Problem requirements
Without the pictures, reproduce the entries below exactly.
==========
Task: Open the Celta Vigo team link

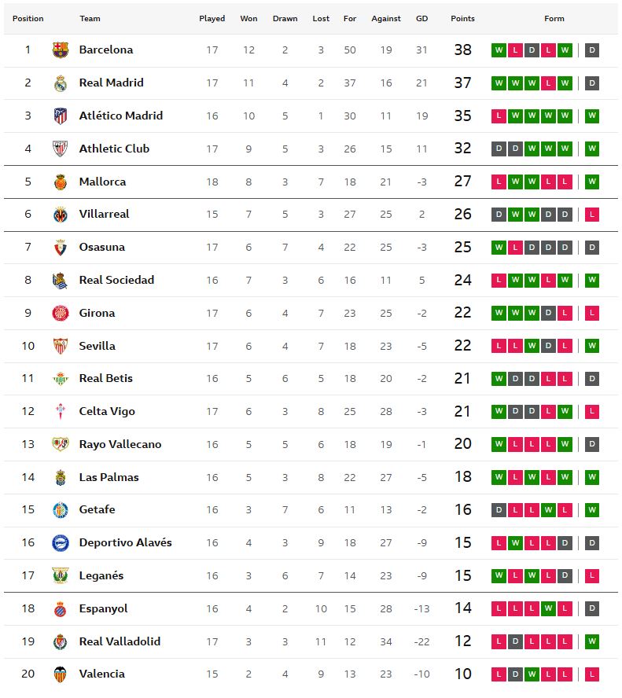Action: pos(107,411)
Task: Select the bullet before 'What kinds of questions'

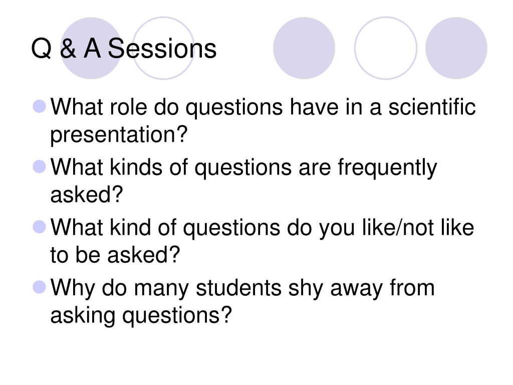Action: click(39, 166)
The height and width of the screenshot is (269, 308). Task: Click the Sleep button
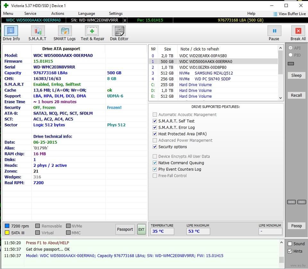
==========
Answer to this problem
Task: Open the Celta Vigo team link

Action: pos(107,411)
Task: Select the bullet before 'What kinds of questions'

Action: click(39, 166)
The height and width of the screenshot is (269, 308). Task: Click the Sleep button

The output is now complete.